There is an official AMD page where they wrote a table for compatible GPUs prerequisites in order to make it and my GPU isn't in that table but I found online someone that tried to follow this guide even if their GPU wasn't on that table and they said they pulled it off somehow...
I know that there is a possibility to do it, but I can't find out how.
P.S. The server it's a Linux Ubuntu, more information:
PRETTY_NAME="Ubuntu 22.04.5 LTS"
NAME="Ubuntu"
VERSION_ID="22.04"
VERSION="22.04.5 LTS (Jammy Jellyfish)".
Referring to the discussion that took place in the comments under my own question, I'm sharing here the complete code for better clarity. But first I'll resume what we have discussed in the comments.
In the comments, we discussed github issue where other people had my same problem.
I followed some solutions posted there from users and here's the crucial adjustments that finally solved the HIP Error.
In the /workspace folder inside the docker, I first updated the .bashrc with new environment variables:
with nano ~/.bashrc
I updated this variable:
export PYTORCH_ROCM_ARCH=gfx1102
Into this:
export PYTORCH_ROCM_ARCH=gfx1031
as someone wrote on the git issue.
Then I added a crucial environment variable which is:
export HSA_OVERRIDE_GFX_VERSION=10.3.1
, and obviously source ~/.bashrc
.
After this I had to compile pytorch with these new environment variables so I moved in this way:
git clone --recursive https://github.com/pytorch/pytorch.git
cd pytorch
python setup.py install
Here I skipped pip install -r requirements.txt because I had pytorch already installed, following AMD documentation:
pip install --pre --upgrade torch torchvision torchao --index-url https://download.pytorch.org/whl/nightly/rocm6.3/
If this makes problems you can just run pip install -r requirements.txt
inside the pytorch folder of the git project cloned before and after that run python setup.py install
.
Right after that I run:
tune run --nproc_per_node 2 full_finetune_distributed --config /workspace/notebooks/
my_custom_config_distributed.yaml
Finally the HIP error is gone and the training is running, at least I think so, because the last log I see during the training is:
INFO:torchtune.utils._logging:Distributed training is enabled. Instantiating model and loading checkpoint on Rank 0 ...

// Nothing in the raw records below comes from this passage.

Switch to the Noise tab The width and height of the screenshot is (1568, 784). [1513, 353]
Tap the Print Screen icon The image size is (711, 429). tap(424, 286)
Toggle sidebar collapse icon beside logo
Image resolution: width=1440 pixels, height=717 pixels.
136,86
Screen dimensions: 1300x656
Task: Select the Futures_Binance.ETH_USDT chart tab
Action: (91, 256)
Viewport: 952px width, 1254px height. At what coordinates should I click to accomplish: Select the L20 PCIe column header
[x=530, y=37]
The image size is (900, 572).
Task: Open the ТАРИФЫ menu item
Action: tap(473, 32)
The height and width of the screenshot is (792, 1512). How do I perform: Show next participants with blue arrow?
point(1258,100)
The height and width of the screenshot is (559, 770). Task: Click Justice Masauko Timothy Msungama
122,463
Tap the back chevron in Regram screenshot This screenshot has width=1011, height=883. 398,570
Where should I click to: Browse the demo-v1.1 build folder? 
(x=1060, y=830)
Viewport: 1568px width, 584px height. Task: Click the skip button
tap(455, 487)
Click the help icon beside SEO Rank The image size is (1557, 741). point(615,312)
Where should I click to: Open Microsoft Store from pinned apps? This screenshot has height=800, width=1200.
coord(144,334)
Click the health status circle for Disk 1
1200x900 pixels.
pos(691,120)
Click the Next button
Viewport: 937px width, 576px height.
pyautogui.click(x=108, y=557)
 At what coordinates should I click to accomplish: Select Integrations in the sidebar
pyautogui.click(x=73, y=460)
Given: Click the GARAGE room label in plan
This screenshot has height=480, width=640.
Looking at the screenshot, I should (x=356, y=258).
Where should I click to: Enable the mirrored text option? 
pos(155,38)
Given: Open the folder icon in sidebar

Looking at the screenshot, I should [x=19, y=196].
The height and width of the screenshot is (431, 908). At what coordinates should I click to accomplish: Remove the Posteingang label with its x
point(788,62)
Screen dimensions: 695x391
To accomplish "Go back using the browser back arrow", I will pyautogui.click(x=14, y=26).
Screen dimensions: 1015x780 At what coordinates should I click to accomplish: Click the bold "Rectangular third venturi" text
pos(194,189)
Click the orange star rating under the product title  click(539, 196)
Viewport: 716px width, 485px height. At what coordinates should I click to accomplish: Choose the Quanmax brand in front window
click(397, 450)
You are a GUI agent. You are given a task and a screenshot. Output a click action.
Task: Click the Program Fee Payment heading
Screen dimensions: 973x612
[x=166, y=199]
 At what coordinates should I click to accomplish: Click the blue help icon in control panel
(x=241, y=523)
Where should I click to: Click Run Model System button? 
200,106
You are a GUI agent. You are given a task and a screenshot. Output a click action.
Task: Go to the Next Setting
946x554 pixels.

and I don't know actually if it's blocked or it just takes some time to continue... (I'll open another question if I end up getting stuck on this).
But anyway the HIP Error has been resolved after all so here's the code of the custom configuration yaml:
output_dir: /workspace/notebooks/result/ # /tmp may be deleted by your system. Change it to your preference.
# Tokenizer
tokenizer:
_component_: torchtune.models.llama3.llama3_tokenizer
path: /workspace/notebooks/modello-preaddestrato/original/tokenizer.model
max_seq_len: null
# Dataset
dataset:
_component_: torchtune.datasets.chat_dataset
source: /workspace/notebooks/datasets/dataset.json
packed: False # True increases speed
conversation_column: conversations
conversation_style: chatml
seed: 42
shuffle: True
# Model Arguments
model:
_component_: torchtune.models.llama3_1.llama3_1_8b
checkpointer:
_component_: torchtune.training.FullModelHFCheckpointer
checkpoint_dir: /workspace/notebooks/modello-preaddestrato/
checkpoint_files: [
model-00001-of-00004.safetensors,
model-00002-of-00004.safetensors,
model-00003-of-00004.safetensors,
model-00004-of-00004.safetensors
]
recipe_checkpoint: null
output_dir: ${output_dir}
model_type: LLAMA3
resume_from_checkpoint: False
# Fine-tuning arguments
batch_size: 2
epochs: 2
optimizer:
_component_: torch.optim.AdamW
lr: 2e-5
fused: True
loss:
_component_: torchtune.modules.loss.CEWithChunkedOutputLoss
max_steps_per_epoch: null
clip_grad_norm: null
compile: False # torch.compile the model + loss, True increases speed + decreases memory
optimizer_in_bwd: False # True saves memory. Requires gradient_accumulation_steps=1
gradient_accumulation_steps: 4 # Use to increase effective batch size
# Training env
device: cuda
# Memory management
enable_activation_checkpointing: True # True reduces memory
enable_activation_offloading: False # True reduces memory
custom_sharded_layers: ['tok_embeddings', 'output'] # Layers to shard separately (useful for large vocab size models). Lower Memory, but lower speed.
# Reduced precision
dtype: bf16
# Logging
metric_logger:
_component_: torchtune.training.metric_logging.DiskLogger
log_dir: ${output_dir}/logs
log_every_n_steps: 1
log_peak_memory_stats: True
# Profiler (disabled)
profiler:
_component_: torchtune.training.setup_torch_profiler
enabled: False
#Output directory of trace artifacts
output_dir: ${output_dir}/profiling_outputs
#`torch.profiler.ProfilerActivity` types to trace
cpu: True
cuda: True
#trace options passed to `torch.profiler.profile`
profile_memory: False
with_stack: False
record_shapes: True
with_flops: False
# `torch.profiler.schedule` options:
# wait_steps -> wait, warmup_steps -> warmup, active_steps -> active, num_cycles -> repeat
wait_steps: 5
warmup_steps: 3
active_steps: 2
num_cycles: 1